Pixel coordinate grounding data
+ + + +
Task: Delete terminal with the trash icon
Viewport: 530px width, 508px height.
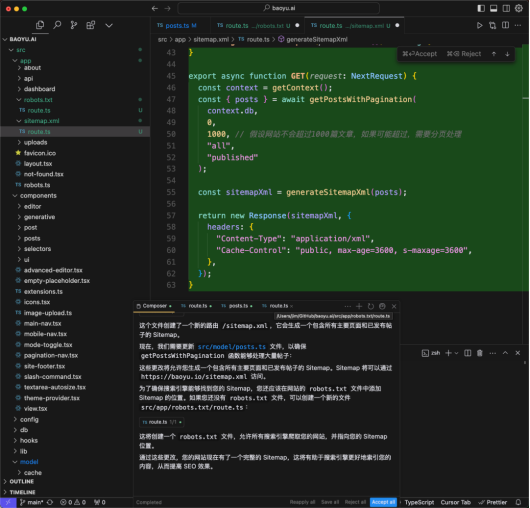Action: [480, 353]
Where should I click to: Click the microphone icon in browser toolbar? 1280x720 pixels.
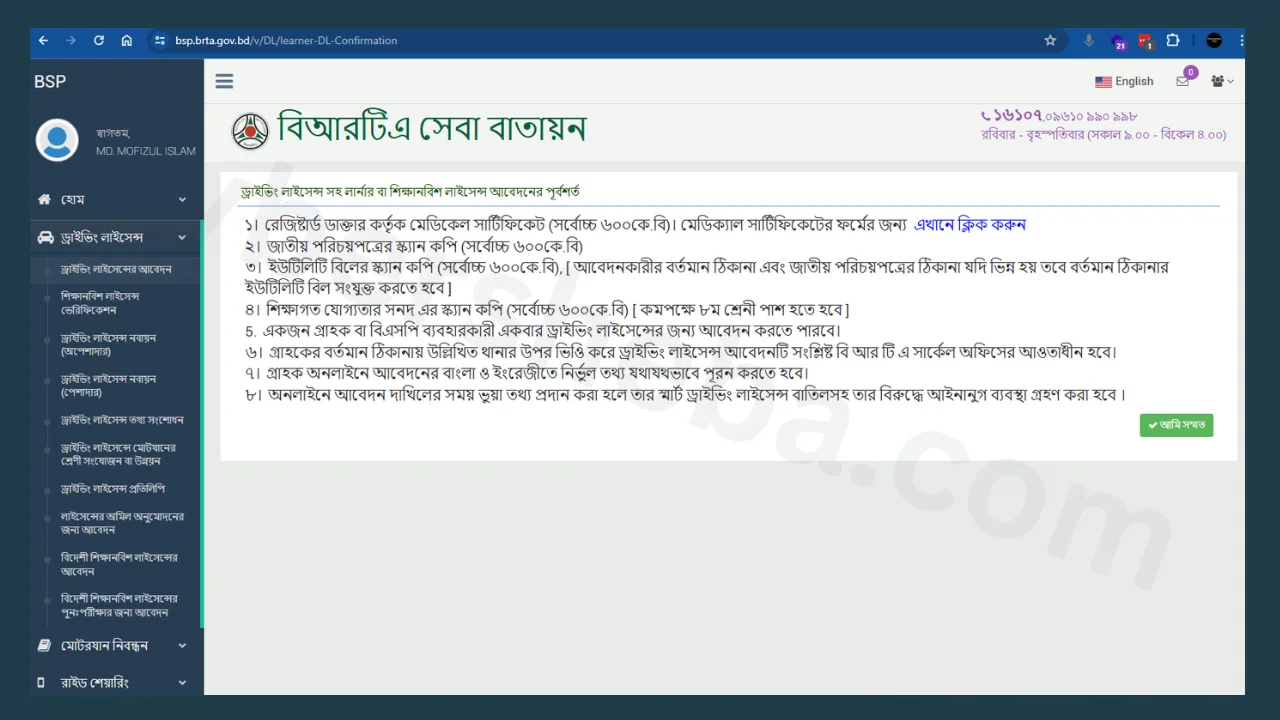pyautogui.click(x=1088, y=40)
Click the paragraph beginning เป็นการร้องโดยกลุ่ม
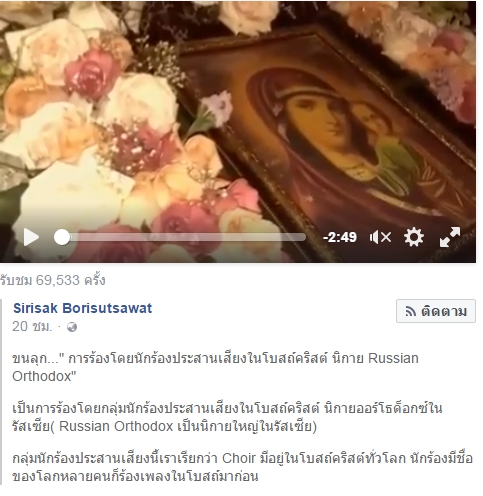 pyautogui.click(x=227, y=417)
+ + + +
• **Task item**:
Output the line that contains "Viewport: 530px width, 508px height." and every subsequent line through the end of the entries, exactly as given, without pictures.

• **Output for this task**:
Viewport: 530px width, 508px height.
Action: [480, 353]
Where should I click to: Click the microphone icon in browser toolbar? 1280x720 pixels.
pyautogui.click(x=1088, y=40)
Click the paragraph beginning เป็นการร้องโดยกลุ่ม
 pyautogui.click(x=227, y=417)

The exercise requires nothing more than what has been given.